Ida never had any intention of renewing contact with the outside world, but on March 5, 1931, death made it necessary. At four o’clock that afternoon, the 93-year-old did something she hadn’t done in 24 years of living at the Herald Square Hotel: she voluntarily opened the door, craned her neck down the corridor, and called for help. Her sister had died.
During the next 24 hours, people filtered in and out of room 552: hotel staff, an undertaker, lawyers. The room was crammed from corner to corner with piles of yellowed newspapers, balls of used string, paper, and several large trunks.

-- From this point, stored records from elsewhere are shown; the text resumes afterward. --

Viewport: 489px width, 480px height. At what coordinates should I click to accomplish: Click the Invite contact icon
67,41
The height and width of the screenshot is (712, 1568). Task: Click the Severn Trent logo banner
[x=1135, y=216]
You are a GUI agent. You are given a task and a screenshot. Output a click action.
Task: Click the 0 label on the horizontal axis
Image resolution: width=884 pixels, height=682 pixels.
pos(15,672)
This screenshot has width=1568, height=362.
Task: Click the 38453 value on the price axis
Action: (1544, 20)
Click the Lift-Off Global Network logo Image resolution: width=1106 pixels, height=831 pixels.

The manager said he had worked at the hotel for seven years and had never seen Ida Wood or her deceased sister. His records indicated that they had moved into the two-room suite in 1907. They always paid their bills in cash and never once let the maid in to clean. The bellhop called on them once a day to deliver crackers and evaporated milk, and sometimes Cuban cigars. Ida always tipped ten cents, telling him that money was the last she had in the world.

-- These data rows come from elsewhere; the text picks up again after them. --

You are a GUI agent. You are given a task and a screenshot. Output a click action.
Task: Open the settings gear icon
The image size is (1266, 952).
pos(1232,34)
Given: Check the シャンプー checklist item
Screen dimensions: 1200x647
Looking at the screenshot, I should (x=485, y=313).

As the undertaker prepared her sister’s body just a few feet away, Ida Wood suddenly grew talkative. She said she had been a celebrated belle in the South and a prominent socialite in the North. Her husband was Benjamin Wood, the brother of Fernando Wood, former mayor of New York and perennial congressman. She had, despite her complaints to the bellhop, a good deal of cash stashed in her bedroom.
At first they all thought she was senile, but Ida was telling the truth—at least partially. She was indeed the widow of Benjamin Wood. Theirs was a happy marriage, with one exception. Ida excelled at saving money but Ben was a careless spender and avid gambler. They devised a compromise: She promised not to interfere with his gambling as long as he gave her half of everything he won and absorbed all losses himself.

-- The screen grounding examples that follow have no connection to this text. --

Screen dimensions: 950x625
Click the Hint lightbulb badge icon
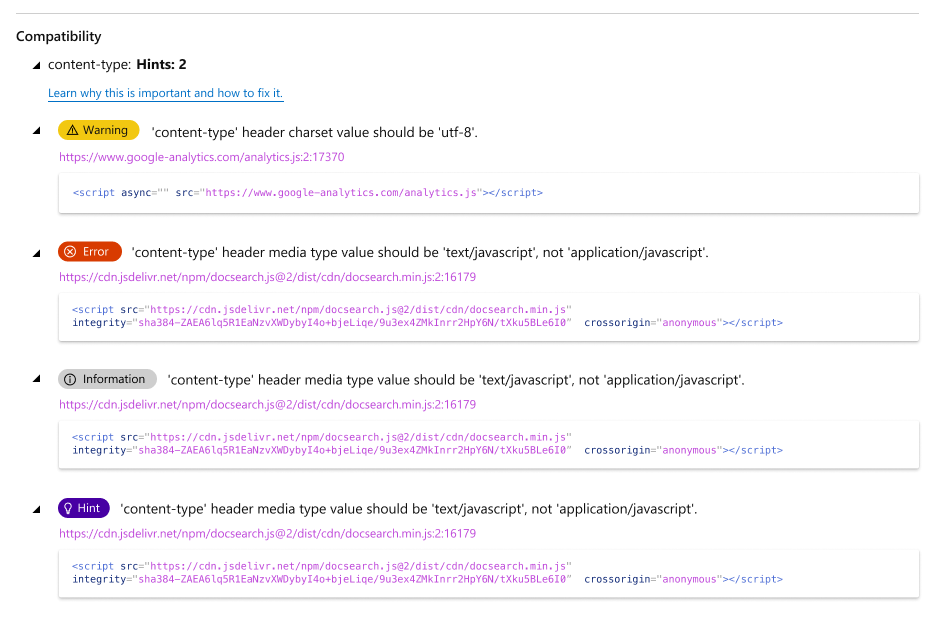tap(83, 508)
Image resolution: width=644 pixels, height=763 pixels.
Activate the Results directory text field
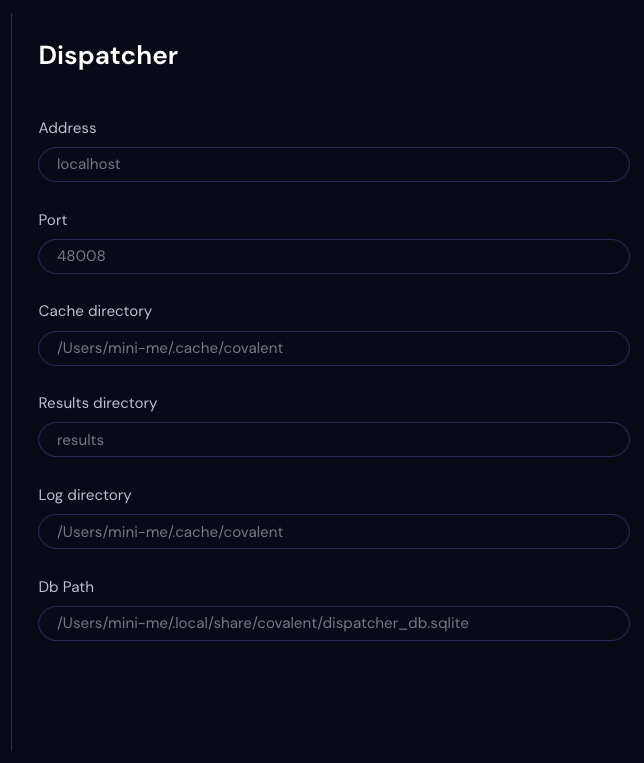point(334,439)
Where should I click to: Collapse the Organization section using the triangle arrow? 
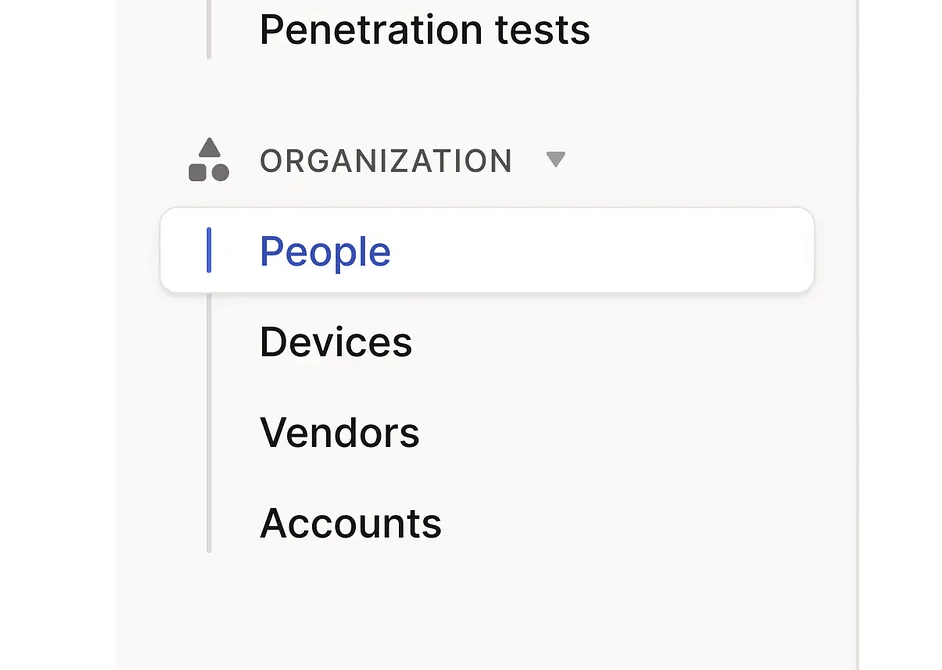(556, 159)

Ben died in 1900. Seven years later, at the height of the financial panic, Ida checked into the Herald Square Hotel and disappeared, effectively removing herself from her own life. There she stayed, without notice or trouble, until her sister’s death.
Benjamin’s son from his first marriage hired lawyers to search the room. Inside an old shoebox they found $247,200 in cash, mostly in $1,000 and $5,000 bills. They thought that was all of it until the following day, when a nurse tunneled a hand up Ida’s dress while she slept, retrieving an oilcloth pocket holding $500,000, all in $10,000 bills. They also uncovered expensive European lace, exquisite jewelry worth more than $100,000, and gold certificates dating back to the late 1860s.
Ida died in March, 1932, one year after her sister. In the ensuing battle over Ida’s fortune, a judge uncovered her true history. She hadn’t been a wealthy Southern belle, daughter of a prominent Louisiana sugar planter. Instead her father had been a poor Irish immigrant who settled in Malden, Massachusetts in the 1840s. Her mother had little formal education and grew up in the slums of Dublin. Ida’s real name was Ellen Walsh, and when she was in her teens she adopted the surname “Mayfield” just because she like the sound of it. Benjamin never divulged her secrets.
Toward the end, when the shades were drawn and the tattered lace curtains pulled tight, Ida shared one final memory. When she was a young girl she noticed a sign in a window: “Your Future and Fortune Told.” She saved up the money for a consultation. In the dingy parlor, the old gypsy seer traced rough fingertips over her palms and spoke in dulcet tones.
“My dear,” the gypsy said, “you are going to be a very lucky girl. You are going to marry a rich man, and get everything you want out of this life.” Ida believed it was true—and that, at least, they could never take away.